[The data Boundary: Start]

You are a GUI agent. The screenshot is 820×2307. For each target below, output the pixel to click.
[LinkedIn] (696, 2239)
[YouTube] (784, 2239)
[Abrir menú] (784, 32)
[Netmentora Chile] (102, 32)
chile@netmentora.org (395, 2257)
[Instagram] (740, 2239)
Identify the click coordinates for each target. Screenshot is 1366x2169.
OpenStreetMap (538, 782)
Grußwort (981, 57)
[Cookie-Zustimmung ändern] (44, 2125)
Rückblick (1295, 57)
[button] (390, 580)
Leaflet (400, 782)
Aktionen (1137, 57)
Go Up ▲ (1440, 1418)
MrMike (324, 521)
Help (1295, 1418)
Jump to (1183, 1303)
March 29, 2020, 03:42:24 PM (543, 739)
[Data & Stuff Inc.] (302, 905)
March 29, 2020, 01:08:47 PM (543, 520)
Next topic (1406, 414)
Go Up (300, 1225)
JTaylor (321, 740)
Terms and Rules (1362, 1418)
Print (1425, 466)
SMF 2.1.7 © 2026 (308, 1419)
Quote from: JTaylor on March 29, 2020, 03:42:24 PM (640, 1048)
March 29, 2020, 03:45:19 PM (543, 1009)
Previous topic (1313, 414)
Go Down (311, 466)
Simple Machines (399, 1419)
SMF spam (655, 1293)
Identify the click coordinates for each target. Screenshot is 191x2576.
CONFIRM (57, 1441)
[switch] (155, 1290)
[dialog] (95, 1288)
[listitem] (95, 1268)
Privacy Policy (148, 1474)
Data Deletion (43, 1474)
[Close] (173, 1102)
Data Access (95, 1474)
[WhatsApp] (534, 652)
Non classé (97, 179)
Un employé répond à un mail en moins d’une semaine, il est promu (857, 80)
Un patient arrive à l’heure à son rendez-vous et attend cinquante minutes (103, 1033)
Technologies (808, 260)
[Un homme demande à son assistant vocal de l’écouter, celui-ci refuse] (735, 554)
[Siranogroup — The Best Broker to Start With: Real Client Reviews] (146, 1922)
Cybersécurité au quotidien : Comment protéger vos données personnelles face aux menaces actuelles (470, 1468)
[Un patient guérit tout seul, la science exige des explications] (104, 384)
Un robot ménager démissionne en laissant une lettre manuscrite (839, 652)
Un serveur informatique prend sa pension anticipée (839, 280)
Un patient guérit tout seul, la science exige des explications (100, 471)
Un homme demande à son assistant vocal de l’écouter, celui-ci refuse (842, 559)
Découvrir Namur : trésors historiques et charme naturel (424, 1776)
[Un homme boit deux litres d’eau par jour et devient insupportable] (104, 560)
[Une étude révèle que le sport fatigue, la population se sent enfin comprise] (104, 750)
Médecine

[The data Boundary: End]

Instructions to follow: Every line above that holds the string "assistant" should be copied out.

Reply:
[Un homme demande à son assistant vocal de l’écouter, celui-ci refuse] (735, 554)
Un homme demande à son assistant vocal de l’écouter, celui-ci refuse (842, 559)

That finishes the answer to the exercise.